Monsieur le président, monsieur le ministre, mesdames, messieurs les députés, je voudrais d'abord remettre ce budget en perspective.
En matière d'enseignement supérieur et de la recherche, nous avons fait la démonstration, depuis 2007, qu'il ne pouvait pas y avoir de politique publique susceptible de faire bouger les lignes et de changer le positionnement de notre pays dans une compétition internationale vive sans un effort qui s'inscrive dans la durée.Ce budget doit, bien évidemment, être placé dans la perspective de la mise en oeuvre de la loi de 2007 relative aux libertés et responsabilités des universités et d'une série de mesures prises dans la foulée de cette réforme, donnant aux universités qui le souhaitaient des responsabilités et des compétences élargies.
Mon rapport couvre les programmes 150 et 231, et permet de constater, monsieur le ministre, que l'enseignement supérieur reste la priorité majeure du Gouvernement, notamment en termes de moyens : malgré une stagnation de l'enveloppe globale, les crédits de l'enseignement supérieur progressent de 2,3 % en autorisations d'engagement et de 1,9 % en crédits de paiement, soit un budget autour de 12,5 milliards d'euros pour votre seul ministère.
Le programme « Vie étudiante » progresse de 4,14 % en crédits de paiement, atteignant près de 2,2 milliards d'euros.

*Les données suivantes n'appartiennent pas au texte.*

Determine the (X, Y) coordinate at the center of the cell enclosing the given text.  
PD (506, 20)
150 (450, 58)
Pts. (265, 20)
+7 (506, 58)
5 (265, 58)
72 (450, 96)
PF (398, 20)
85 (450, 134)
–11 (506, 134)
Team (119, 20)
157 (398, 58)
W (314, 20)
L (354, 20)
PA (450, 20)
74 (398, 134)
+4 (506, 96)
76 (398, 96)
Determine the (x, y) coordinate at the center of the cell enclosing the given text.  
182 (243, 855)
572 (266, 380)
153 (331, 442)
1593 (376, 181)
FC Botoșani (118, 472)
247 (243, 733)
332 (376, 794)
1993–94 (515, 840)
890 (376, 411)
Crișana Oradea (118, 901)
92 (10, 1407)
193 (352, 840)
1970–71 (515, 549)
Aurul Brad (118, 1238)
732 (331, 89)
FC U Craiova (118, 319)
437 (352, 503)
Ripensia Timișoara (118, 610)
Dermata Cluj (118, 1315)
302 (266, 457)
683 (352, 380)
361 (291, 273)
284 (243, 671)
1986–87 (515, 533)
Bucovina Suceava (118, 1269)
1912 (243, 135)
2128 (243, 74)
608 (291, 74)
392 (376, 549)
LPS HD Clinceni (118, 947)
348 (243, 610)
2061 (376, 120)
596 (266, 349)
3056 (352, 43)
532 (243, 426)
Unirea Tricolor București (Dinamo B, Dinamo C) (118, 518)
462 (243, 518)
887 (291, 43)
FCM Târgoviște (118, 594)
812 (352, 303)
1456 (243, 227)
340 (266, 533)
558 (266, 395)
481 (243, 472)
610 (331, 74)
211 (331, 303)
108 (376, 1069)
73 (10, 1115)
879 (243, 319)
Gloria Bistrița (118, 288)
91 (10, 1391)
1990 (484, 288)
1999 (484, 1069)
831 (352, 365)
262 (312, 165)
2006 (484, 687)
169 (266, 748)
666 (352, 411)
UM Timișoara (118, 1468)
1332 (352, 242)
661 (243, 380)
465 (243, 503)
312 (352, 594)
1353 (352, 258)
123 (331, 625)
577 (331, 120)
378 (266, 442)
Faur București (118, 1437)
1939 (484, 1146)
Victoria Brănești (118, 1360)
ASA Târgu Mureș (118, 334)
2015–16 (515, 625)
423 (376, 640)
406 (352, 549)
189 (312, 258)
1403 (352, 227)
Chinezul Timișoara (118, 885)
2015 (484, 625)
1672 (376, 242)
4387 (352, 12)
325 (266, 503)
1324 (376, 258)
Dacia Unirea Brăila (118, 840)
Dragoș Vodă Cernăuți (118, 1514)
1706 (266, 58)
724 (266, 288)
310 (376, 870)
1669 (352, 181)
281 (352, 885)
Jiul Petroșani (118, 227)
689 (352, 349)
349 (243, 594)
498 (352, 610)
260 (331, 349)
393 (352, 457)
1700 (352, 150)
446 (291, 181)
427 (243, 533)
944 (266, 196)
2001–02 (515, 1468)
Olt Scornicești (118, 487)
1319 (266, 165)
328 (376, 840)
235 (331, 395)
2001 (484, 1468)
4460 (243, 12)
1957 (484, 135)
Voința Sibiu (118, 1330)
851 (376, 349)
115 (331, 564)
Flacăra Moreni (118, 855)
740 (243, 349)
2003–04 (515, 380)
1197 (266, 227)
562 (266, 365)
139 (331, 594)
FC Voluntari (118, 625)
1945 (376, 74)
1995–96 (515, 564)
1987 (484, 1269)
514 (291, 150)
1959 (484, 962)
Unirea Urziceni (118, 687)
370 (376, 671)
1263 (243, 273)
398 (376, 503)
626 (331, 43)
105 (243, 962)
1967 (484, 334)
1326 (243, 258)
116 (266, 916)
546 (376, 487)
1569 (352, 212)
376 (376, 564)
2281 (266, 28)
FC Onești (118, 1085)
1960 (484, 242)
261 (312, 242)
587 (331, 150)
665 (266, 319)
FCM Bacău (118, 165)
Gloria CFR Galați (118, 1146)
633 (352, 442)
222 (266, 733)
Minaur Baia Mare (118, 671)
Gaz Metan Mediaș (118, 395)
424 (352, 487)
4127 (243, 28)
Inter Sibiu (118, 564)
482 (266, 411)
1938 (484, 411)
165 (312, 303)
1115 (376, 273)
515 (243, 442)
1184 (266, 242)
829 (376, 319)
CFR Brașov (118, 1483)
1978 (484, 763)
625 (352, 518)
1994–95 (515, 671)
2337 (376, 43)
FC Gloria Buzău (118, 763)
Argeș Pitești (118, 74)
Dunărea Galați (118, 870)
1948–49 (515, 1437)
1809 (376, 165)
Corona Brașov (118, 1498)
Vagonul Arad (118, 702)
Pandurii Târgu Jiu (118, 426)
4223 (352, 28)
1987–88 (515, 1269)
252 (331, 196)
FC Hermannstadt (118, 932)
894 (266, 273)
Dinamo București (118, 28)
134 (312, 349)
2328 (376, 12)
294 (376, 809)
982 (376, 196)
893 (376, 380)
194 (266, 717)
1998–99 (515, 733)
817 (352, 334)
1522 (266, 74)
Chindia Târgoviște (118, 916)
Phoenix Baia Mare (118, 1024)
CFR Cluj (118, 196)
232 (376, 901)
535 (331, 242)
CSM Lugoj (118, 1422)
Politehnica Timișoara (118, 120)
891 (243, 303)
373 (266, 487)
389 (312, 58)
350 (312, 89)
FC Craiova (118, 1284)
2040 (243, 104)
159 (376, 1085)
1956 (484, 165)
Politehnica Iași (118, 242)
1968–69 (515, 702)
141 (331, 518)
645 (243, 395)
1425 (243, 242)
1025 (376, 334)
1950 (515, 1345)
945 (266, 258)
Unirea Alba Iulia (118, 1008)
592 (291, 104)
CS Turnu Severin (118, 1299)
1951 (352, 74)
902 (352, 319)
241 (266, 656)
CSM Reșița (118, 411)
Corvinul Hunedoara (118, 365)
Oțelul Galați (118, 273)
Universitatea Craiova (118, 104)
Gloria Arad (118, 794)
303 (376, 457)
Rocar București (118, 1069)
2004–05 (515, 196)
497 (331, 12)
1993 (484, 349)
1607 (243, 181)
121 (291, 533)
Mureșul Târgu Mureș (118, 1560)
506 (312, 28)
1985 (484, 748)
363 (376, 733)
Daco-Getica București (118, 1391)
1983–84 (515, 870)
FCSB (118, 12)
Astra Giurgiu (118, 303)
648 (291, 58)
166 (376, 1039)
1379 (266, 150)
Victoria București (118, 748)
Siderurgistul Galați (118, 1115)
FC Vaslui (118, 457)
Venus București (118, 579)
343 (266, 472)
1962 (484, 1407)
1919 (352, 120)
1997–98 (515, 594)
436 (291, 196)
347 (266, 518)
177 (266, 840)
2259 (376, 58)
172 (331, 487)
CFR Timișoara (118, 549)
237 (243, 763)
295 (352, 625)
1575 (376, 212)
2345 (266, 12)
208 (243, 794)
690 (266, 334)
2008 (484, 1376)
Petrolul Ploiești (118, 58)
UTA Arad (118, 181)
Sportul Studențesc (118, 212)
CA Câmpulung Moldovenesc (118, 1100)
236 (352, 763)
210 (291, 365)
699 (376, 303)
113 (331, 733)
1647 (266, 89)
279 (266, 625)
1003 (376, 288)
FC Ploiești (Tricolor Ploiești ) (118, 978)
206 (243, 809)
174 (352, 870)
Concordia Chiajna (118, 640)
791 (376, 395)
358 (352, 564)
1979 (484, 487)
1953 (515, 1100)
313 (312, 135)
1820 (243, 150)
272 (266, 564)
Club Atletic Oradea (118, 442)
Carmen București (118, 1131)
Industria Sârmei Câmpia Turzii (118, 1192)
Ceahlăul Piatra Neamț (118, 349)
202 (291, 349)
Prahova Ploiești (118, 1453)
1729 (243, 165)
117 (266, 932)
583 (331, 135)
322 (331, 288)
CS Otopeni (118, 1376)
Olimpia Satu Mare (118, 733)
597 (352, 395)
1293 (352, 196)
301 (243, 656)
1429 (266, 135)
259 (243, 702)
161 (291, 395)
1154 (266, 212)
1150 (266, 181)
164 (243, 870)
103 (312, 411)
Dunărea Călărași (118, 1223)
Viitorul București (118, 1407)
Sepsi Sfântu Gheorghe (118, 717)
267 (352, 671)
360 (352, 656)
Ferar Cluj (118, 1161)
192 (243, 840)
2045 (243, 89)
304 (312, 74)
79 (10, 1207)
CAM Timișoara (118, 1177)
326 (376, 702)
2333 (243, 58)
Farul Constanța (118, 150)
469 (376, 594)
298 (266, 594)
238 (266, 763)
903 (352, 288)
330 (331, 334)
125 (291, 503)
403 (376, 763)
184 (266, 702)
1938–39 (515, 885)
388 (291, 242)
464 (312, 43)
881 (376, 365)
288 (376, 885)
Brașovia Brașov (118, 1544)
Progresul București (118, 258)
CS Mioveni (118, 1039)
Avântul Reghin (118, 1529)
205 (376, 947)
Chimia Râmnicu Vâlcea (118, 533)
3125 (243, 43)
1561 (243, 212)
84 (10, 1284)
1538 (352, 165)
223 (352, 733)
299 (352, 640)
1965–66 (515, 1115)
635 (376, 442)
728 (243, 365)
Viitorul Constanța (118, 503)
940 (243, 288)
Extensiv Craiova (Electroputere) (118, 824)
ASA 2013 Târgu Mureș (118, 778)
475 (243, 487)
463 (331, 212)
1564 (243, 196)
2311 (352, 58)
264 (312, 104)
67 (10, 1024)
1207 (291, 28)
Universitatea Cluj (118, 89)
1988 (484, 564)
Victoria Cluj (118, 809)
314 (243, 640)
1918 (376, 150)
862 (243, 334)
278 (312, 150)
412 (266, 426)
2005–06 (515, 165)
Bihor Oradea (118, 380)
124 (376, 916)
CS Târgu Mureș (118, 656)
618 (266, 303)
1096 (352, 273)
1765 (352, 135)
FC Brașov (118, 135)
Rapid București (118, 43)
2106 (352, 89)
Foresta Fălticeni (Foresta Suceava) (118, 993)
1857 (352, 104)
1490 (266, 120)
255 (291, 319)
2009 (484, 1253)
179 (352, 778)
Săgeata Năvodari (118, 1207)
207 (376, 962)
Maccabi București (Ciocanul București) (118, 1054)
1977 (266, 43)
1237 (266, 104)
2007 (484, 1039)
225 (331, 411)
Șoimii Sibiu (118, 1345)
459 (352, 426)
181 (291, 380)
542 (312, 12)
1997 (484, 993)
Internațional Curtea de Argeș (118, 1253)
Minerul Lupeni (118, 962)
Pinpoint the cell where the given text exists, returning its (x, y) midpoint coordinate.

La progression entamée dès la loi de finances pour 2008 se poursuit donc.
Il est en outre notable, surtout lorsque l'on connaît la nécessité de la ressource humaine dans les métiers de l'enseignement supérieur et de la recherche, que votre ministère ait été exclu de la règle du non-renouvellement d'un fonctionnaire sur deux partant à la retraite.
J'ai regardé quelques chiffres pour établir une comparaison. Sur la période 2001-2011, l'effort de la collectivité en faveur de l'enseignement supérieur, tous ministères confondus, est passé de 17 à 27 milliards d'euros. L'effort public par étudiant – je parle de la seule université, je retranche volontairement les grandes écoles et les classes préparatoires, pour les raisons que nous connaissons – est passé d'un peu plus de 8 600 euros en 2006 à près de 10 200 euros en 2010, et les budgets pour 2011 et 2012 ont confirmé cette tendance.
Monsieur le ministre, au-delà de la programmation triennale qui comportait un accroissement de l'effort public pour l'enseignement supérieur, nous pouvons constater dans votre budget un effort financier complémentaire, dépassant, dans certains domaines, ce qui était annoncé. Au sein du programme 150, ont été inscrits 43 millions d'euros supplémentaires pour aider nos universités à assumer leurs responsabilités et compétences élargies. De ce point de vue, la rallonge annoncée, qui est de 14,5 millions d'euros pour l'année universitaire en cours pour faire face au GVT et à l'inertie comptable des masses salariale, est bienvenue.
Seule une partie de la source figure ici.